= EXERCISE INPUTS =
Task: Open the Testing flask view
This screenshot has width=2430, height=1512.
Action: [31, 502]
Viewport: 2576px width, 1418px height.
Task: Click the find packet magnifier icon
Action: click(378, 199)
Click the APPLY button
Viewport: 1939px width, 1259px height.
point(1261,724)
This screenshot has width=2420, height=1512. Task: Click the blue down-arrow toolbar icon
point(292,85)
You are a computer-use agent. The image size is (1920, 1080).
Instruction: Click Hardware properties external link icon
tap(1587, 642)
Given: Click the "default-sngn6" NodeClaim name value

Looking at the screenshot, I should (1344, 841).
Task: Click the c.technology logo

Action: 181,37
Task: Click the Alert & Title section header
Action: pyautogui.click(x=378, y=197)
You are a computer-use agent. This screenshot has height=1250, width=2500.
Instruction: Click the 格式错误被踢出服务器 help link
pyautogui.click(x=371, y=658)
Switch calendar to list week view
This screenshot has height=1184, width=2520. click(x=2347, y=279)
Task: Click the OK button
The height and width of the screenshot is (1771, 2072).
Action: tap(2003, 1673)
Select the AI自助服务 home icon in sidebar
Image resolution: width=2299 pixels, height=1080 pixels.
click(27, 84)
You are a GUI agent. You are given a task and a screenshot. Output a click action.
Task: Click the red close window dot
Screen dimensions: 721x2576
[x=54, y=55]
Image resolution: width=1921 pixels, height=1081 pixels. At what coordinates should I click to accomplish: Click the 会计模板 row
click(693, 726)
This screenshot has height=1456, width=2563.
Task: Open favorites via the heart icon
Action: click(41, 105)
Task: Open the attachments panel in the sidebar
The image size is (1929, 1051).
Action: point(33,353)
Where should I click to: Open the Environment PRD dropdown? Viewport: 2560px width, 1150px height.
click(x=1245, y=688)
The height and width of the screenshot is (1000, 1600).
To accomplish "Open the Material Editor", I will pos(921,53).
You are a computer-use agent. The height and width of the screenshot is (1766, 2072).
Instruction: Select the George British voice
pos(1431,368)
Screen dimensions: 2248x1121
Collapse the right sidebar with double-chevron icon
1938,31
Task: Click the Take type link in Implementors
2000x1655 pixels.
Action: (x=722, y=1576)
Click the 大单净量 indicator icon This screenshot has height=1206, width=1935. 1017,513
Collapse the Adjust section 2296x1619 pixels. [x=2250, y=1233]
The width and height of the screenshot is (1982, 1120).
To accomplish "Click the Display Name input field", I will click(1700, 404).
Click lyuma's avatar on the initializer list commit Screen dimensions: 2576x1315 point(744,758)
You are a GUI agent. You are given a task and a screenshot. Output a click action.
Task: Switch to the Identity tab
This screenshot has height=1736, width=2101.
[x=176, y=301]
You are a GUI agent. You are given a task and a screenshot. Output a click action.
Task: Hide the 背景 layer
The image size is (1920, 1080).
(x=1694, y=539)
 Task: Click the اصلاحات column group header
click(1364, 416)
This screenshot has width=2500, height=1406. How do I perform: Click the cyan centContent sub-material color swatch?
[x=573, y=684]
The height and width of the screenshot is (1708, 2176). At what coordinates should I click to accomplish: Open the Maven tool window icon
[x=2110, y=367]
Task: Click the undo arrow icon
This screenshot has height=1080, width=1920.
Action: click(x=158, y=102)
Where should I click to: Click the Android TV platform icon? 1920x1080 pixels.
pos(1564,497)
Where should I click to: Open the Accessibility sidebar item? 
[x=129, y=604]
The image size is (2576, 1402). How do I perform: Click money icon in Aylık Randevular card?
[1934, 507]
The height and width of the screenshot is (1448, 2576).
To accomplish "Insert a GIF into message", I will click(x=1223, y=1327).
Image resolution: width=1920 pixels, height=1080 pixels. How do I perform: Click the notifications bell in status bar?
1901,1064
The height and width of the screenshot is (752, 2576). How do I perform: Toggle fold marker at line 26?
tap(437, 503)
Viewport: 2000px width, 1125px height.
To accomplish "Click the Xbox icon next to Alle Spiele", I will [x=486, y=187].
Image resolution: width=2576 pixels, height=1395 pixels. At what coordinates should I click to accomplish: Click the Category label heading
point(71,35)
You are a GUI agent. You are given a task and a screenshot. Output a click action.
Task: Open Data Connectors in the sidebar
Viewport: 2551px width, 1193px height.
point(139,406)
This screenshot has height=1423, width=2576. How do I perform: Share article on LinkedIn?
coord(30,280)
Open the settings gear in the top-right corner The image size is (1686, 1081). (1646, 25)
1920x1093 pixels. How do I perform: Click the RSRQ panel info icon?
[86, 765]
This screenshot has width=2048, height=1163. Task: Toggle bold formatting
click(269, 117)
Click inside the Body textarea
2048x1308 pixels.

= WHAT IS BEING ASKED =
Check each line above for the word "button" and copy every line that has it.

= FINISHED EXERCISE =
Click the APPLY button
Task: Click the OK button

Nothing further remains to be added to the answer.